[Word and element pointing entries]
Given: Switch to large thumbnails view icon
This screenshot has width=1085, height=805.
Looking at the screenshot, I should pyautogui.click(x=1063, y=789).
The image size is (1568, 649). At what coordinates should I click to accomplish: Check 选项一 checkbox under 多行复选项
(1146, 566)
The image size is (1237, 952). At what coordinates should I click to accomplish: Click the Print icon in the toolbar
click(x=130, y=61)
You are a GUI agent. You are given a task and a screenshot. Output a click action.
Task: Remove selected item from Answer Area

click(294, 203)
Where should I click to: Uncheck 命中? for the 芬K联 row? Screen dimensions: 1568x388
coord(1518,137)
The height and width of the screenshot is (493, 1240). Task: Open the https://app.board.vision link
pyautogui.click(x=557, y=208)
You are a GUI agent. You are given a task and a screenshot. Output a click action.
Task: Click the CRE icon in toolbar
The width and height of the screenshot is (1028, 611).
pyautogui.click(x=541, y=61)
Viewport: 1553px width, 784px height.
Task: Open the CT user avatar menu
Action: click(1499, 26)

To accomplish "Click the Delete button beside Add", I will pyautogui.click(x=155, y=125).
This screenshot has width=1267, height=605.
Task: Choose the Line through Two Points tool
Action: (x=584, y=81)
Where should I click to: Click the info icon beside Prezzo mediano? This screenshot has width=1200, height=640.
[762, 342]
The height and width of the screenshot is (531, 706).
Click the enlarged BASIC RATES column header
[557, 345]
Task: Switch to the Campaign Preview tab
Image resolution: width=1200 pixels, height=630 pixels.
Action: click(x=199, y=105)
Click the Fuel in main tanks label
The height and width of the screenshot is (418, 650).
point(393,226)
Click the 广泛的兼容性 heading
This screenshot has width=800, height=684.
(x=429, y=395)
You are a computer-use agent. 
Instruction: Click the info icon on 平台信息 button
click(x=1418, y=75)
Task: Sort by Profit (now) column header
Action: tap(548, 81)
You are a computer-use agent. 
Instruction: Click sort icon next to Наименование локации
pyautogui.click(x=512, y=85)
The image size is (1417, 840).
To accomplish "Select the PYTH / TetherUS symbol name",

__To do__. In the records above, substitute "desktop agent" for every "computer-use agent" and write them out again with nothing else altered.

__Expected answer__.
Given: Switch to large thumbnails view icon
This screenshot has width=1085, height=805.
Looking at the screenshot, I should pyautogui.click(x=1063, y=789).
The image size is (1568, 649). At what coordinates should I click to accomplish: Check 选项一 checkbox under 多行复选项
(1146, 566)
The image size is (1237, 952). At what coordinates should I click to accomplish: Click the Print icon in the toolbar
click(x=130, y=61)
You are a GUI agent. You are given a task and a screenshot. Output a click action.
Task: Remove selected item from Answer Area

click(294, 203)
Where should I click to: Uncheck 命中? for the 芬K联 row? Screen dimensions: 1568x388
coord(1518,137)
The height and width of the screenshot is (493, 1240). Task: Open the https://app.board.vision link
pyautogui.click(x=557, y=208)
You are a GUI agent. You are given a task and a screenshot. Output a click action.
Task: Click the CRE icon in toolbar
The width and height of the screenshot is (1028, 611).
pyautogui.click(x=541, y=61)
Viewport: 1553px width, 784px height.
Task: Open the CT user avatar menu
Action: click(1499, 26)

To accomplish "Click the Delete button beside Add", I will pyautogui.click(x=155, y=125).
This screenshot has width=1267, height=605.
Task: Choose the Line through Two Points tool
Action: (x=584, y=81)
Where should I click to: Click the info icon beside Prezzo mediano? This screenshot has width=1200, height=640.
[762, 342]
The height and width of the screenshot is (531, 706).
Click the enlarged BASIC RATES column header
[557, 345]
Task: Switch to the Campaign Preview tab
Image resolution: width=1200 pixels, height=630 pixels.
Action: click(x=199, y=105)
Click the Fuel in main tanks label
The height and width of the screenshot is (418, 650).
point(393,226)
Click the 广泛的兼容性 heading
This screenshot has width=800, height=684.
(x=429, y=395)
You are a desktop agent. 
Instruction: Click the info icon on 平台信息 button
click(x=1418, y=75)
Task: Sort by Profit (now) column header
Action: tap(548, 81)
You are a desktop agent. 
Instruction: Click sort icon next to Наименование локации
pyautogui.click(x=512, y=85)
The image size is (1417, 840).
To accomplish "Select the PYTH / TetherUS symbol name",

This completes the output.